● Study material:
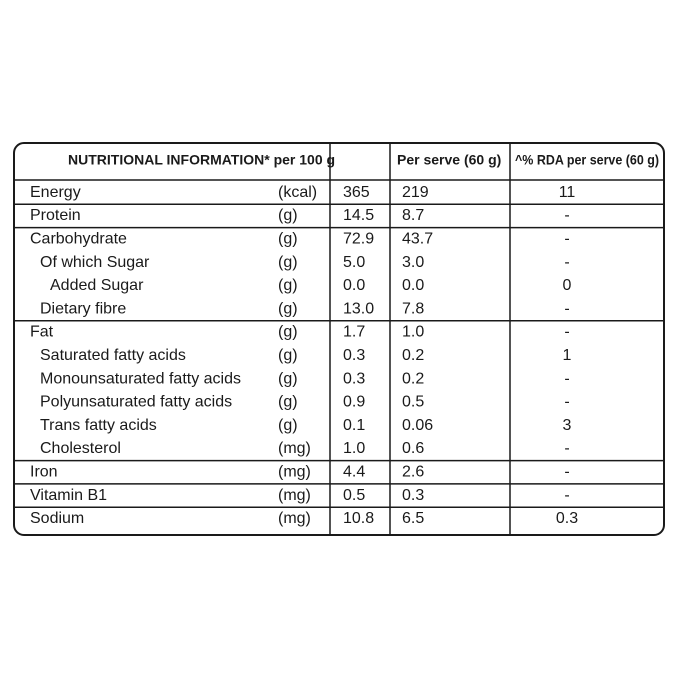  Describe the element at coordinates (113, 356) in the screenshot. I see `nutrient-name: Saturated fatty acids` at that location.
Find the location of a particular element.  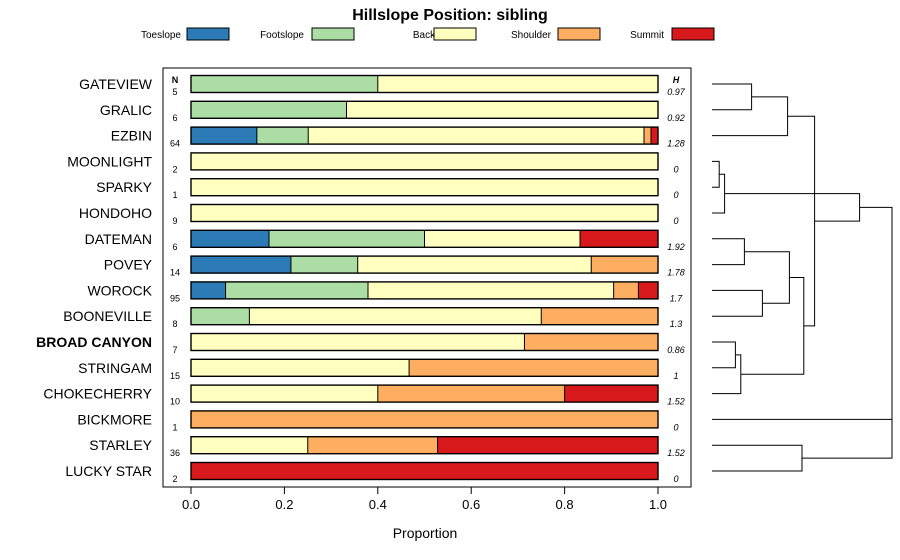

row-h-value: 0.97 is located at coordinates (676, 92).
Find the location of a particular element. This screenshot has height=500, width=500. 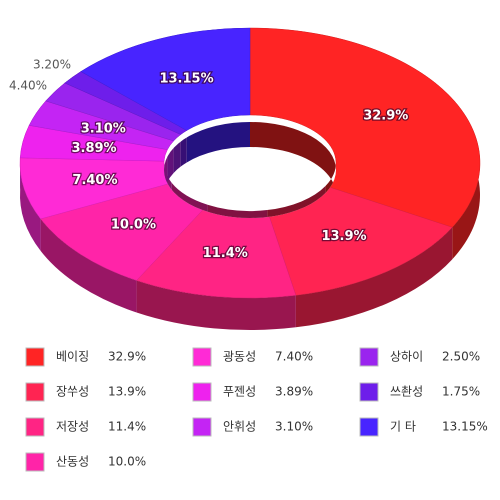

legend-value: 13.15% is located at coordinates (465, 427).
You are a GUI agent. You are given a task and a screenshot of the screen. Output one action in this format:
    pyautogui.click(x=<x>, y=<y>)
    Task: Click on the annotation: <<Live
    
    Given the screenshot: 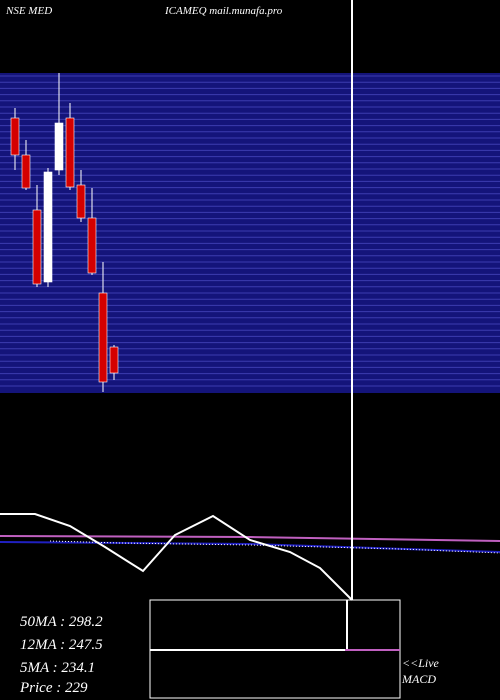 What is the action you would take?
    pyautogui.click(x=421, y=663)
    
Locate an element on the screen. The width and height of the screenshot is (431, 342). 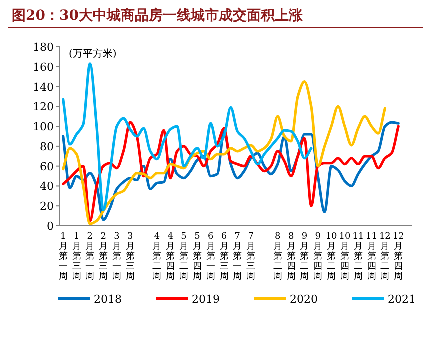
legend-label: 2018 is located at coordinates (108, 300).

● Exercise description: Reproduce the entries from the line holding "Locate an element" through the last line of the entries, inclusive, and leave the pictures out of your answer.

● Answer to this problem:
Locate an element on the screen. The width and height of the screenshot is (431, 342). 
legend-label: 2018 is located at coordinates (108, 300).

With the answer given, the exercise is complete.